Dubai-based carrier’s A380 fleet will reach 118, including six with premium-economy seats

How you will soon be able to buy a piece of the first Emirates A380

Emirates will receive its final A380 jetliner six months early, ending an Airbus SE superjumbo program that proved too big to compete in a changing air-travel market.

Three more aircraft will be delivered by November, the Dubai-based carrier said Wednesday in a statement, speeding a timetable that had targeted June 2022.

“We’ve come to an agreement with Airbus to bring forward the delivery of our remaining A380 orders and have secured financing for these units,” Emirates president Tim Clark said in the statement.

Its A380 fleet will reach 118, including six with premium-economy seats that are proving popular with leisure travellers as the Covid-19 pandemic sinks demand for first-class and business-class seats.

The latest statement said that, come October, Emirates will have reinstated its A380 operations on over a dozen routes between Dubai and: Amman, Cairo, Dusseldorf, Frankfurt, Guangzhou, London Heathrow, Los Angeles, Manchester, Mauritius, Moscow, Munich, New York JFK, Paris, Toronto, Vienna, Washington DC, and Zurich.

Emirates, operating out of its hub in Dubai, has long been the most important customer for the A380, making it the cornerstone of its all wide-body fleet.

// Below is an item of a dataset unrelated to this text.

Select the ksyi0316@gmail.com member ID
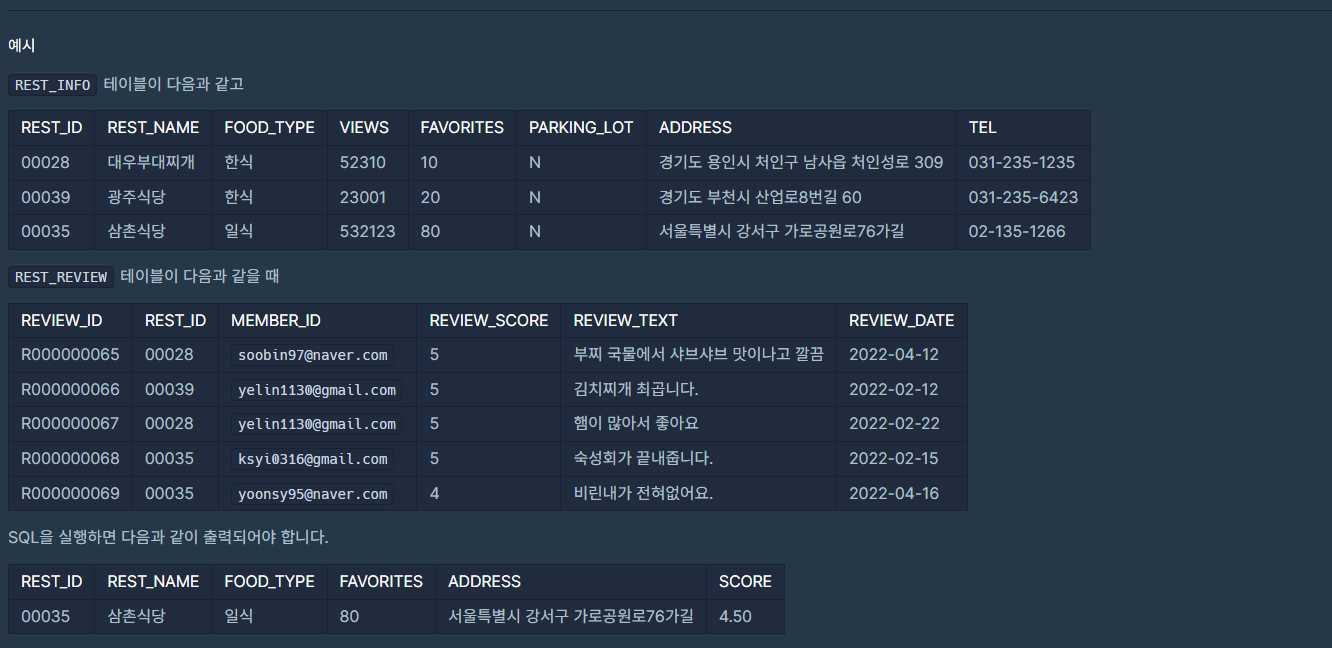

But the four-engine plane, developed to transport more than 500 people between major international destinations, was mismatched for an aviation market that’s shifted toward point-to-point service with smaller, more efficient jets.

Emirates president Tim Clark.

Airbus said in February 2019 that it planned to end the program after Emirates trimmed back its order. The pressure increased after the pandemic hit a year later, forcing Emirates to ground the bulk of its fleet and lay off tens of thousands of workers.

The airline said last week that it plans to ramp up services to Europe and other destinations.

Airbus declined to comment. The European plane-maker has completed production of the A380s for Emirates and is already converting the assembly line at its Toulouse, France, headquarters to make the popular A320-series narrow-body.